> _DATASET EXCERPTS_:
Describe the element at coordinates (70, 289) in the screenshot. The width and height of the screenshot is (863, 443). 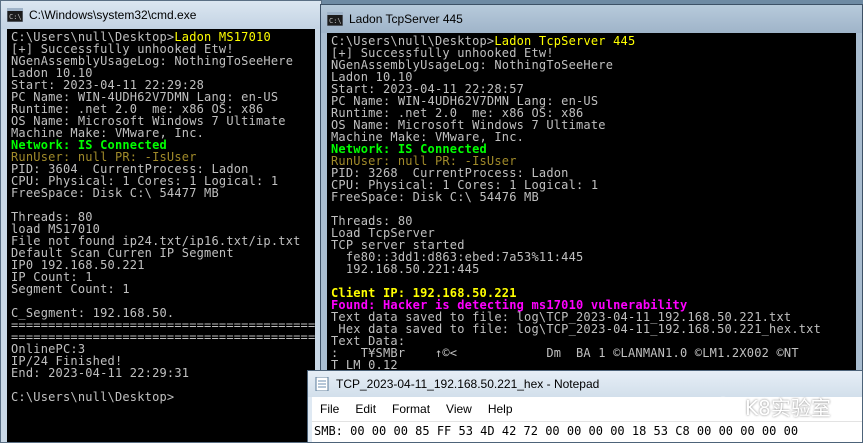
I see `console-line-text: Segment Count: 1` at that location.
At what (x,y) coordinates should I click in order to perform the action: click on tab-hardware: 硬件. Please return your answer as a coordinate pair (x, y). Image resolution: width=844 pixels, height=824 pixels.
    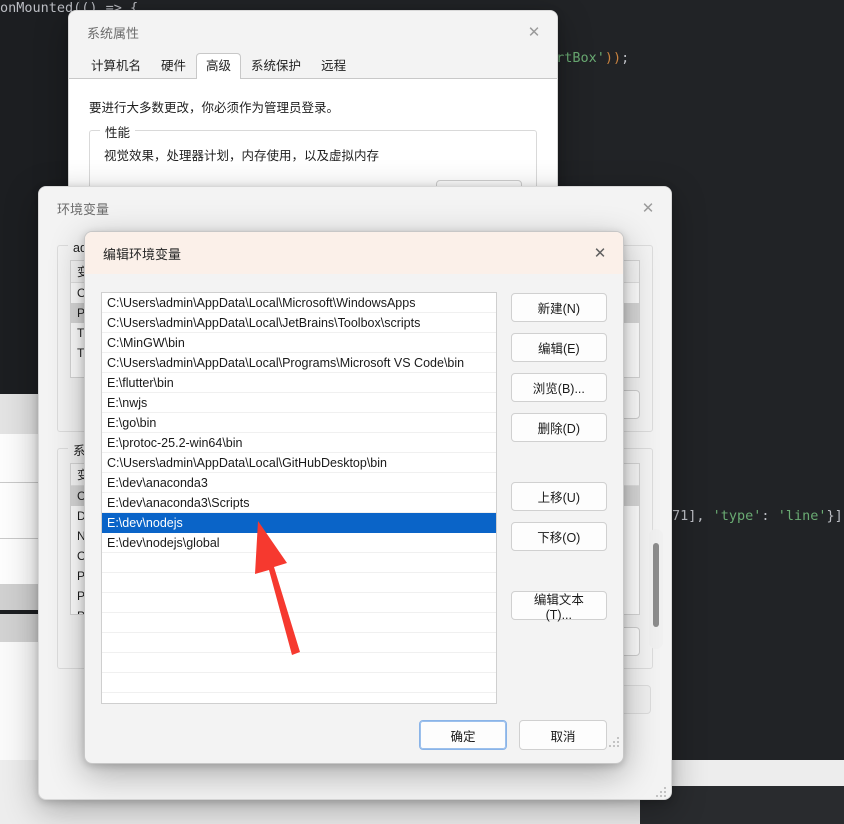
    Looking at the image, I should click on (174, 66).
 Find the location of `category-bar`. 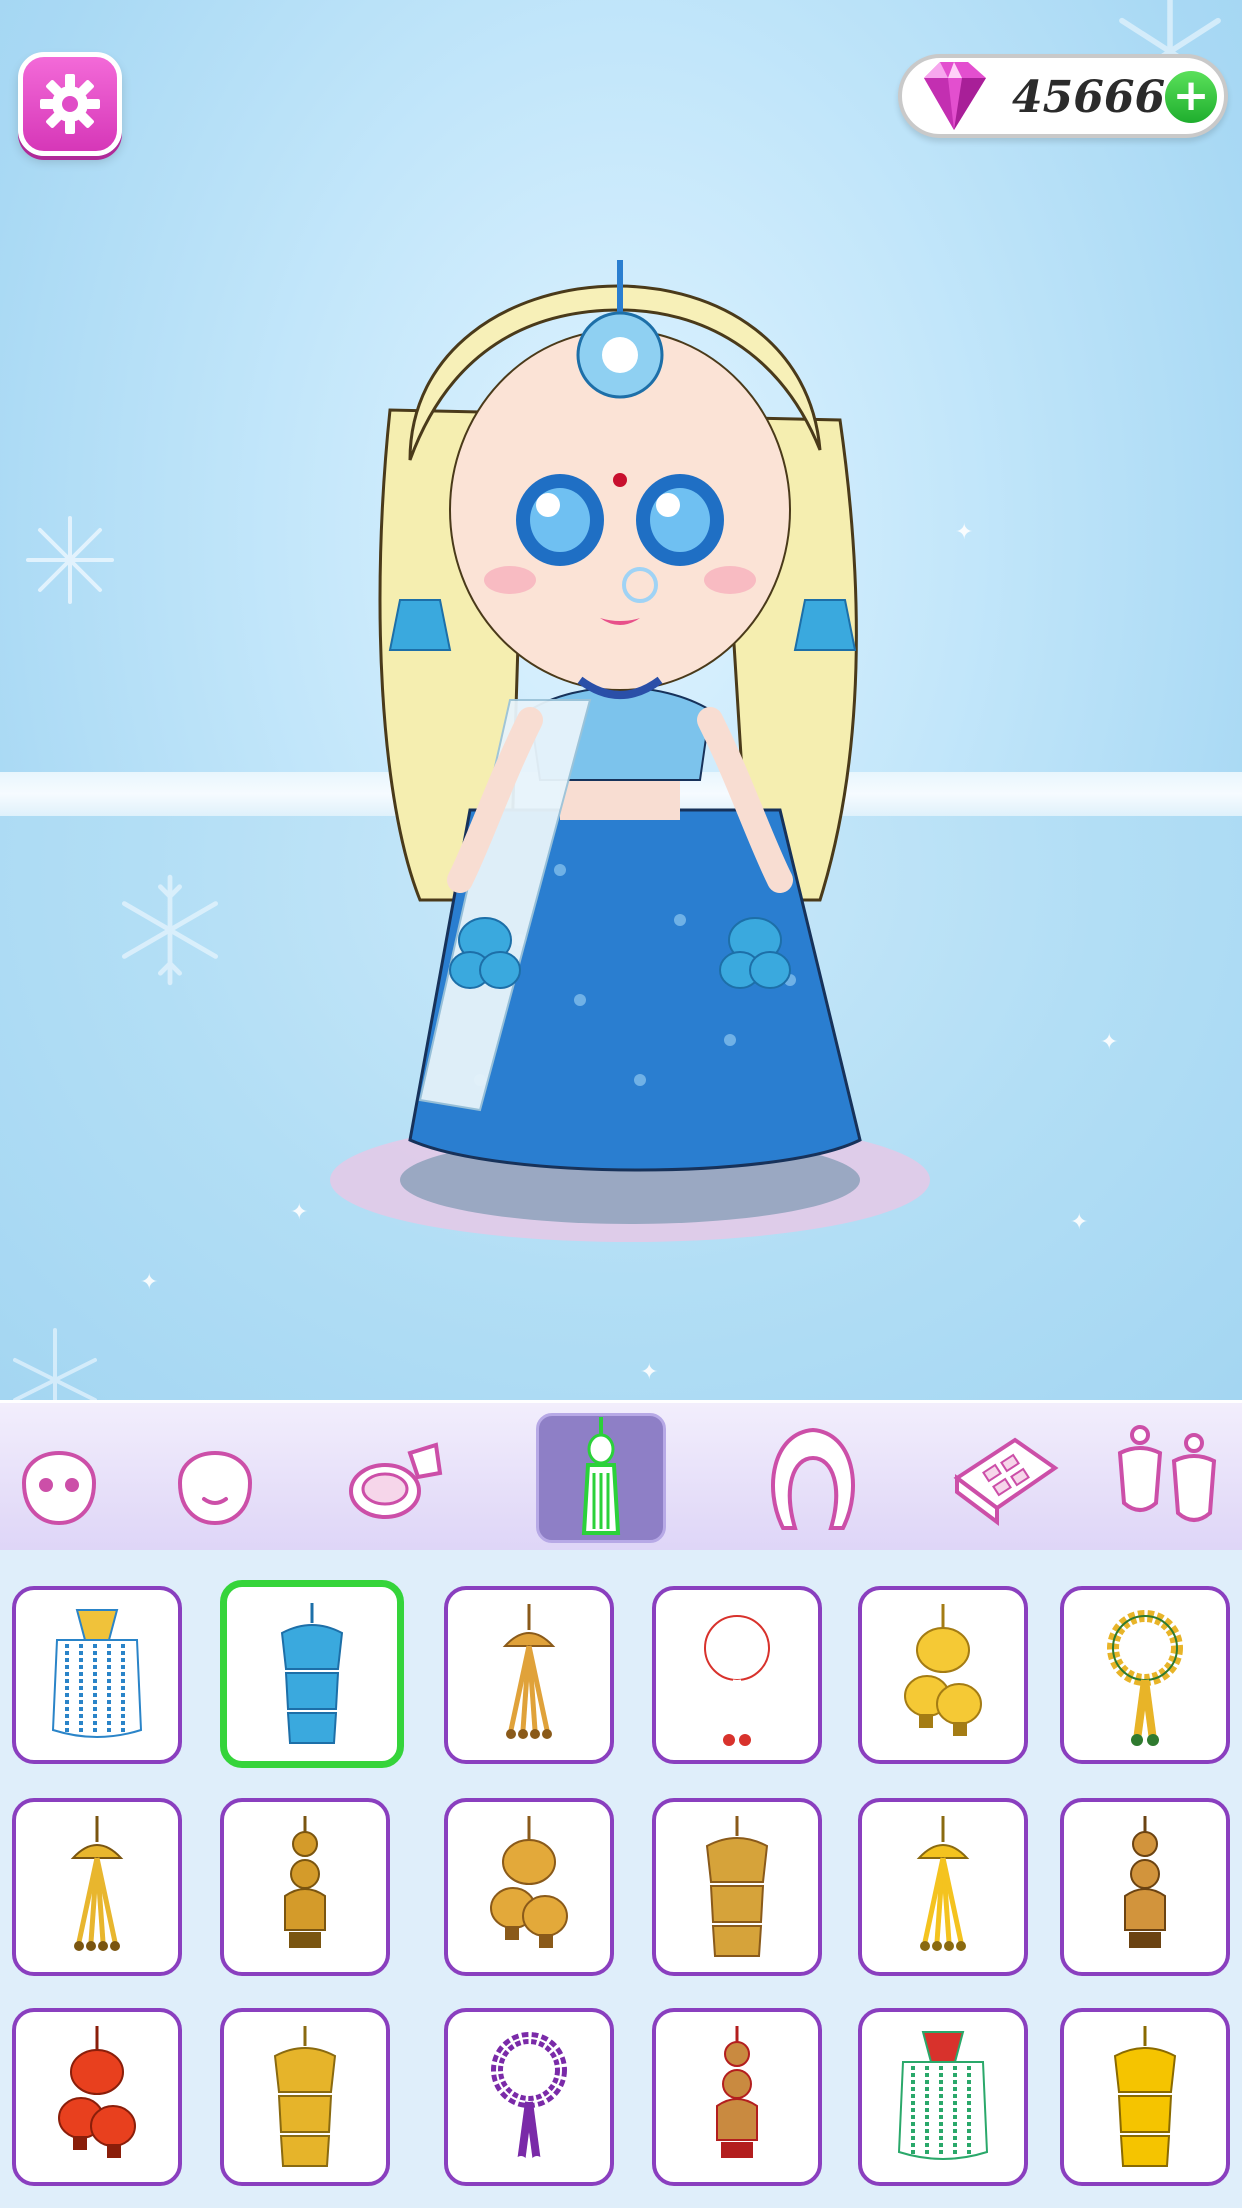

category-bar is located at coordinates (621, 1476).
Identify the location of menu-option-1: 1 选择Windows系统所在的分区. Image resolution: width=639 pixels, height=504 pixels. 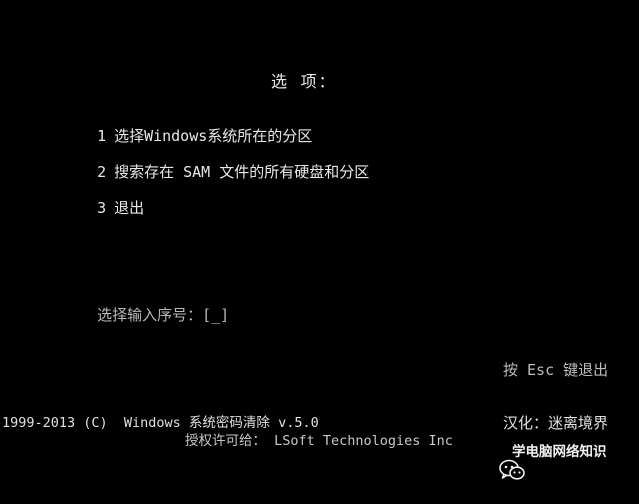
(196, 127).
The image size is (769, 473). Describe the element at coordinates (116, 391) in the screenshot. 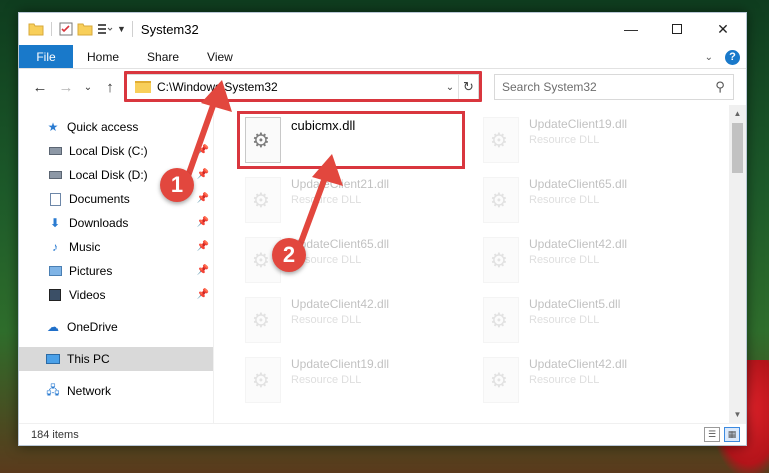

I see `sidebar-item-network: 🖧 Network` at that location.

> _DIRECTIONS FOR THIS TASK_: Reproduce all of the records above word for word, leaving out the pictures.

> _ANSWER TO THE PROBLEM_:
Describe the element at coordinates (70, 289) in the screenshot. The width and height of the screenshot is (863, 443). 
I see `console-line-text: Segment Count: 1` at that location.
At what (x,y) coordinates should I click in order to perform the action: click on tab-hardware: 硬件. Please return your answer as a coordinate pair (x, y). Image resolution: width=844 pixels, height=824 pixels.
    Looking at the image, I should click on (174, 66).
 Find the location of `category-bar`. 

category-bar is located at coordinates (621, 1476).
Identify the location of menu-option-1: 1 选择Windows系统所在的分区. Image resolution: width=639 pixels, height=504 pixels. 
(196, 127).
The image size is (769, 473). Describe the element at coordinates (116, 391) in the screenshot. 

I see `sidebar-item-network: 🖧 Network` at that location.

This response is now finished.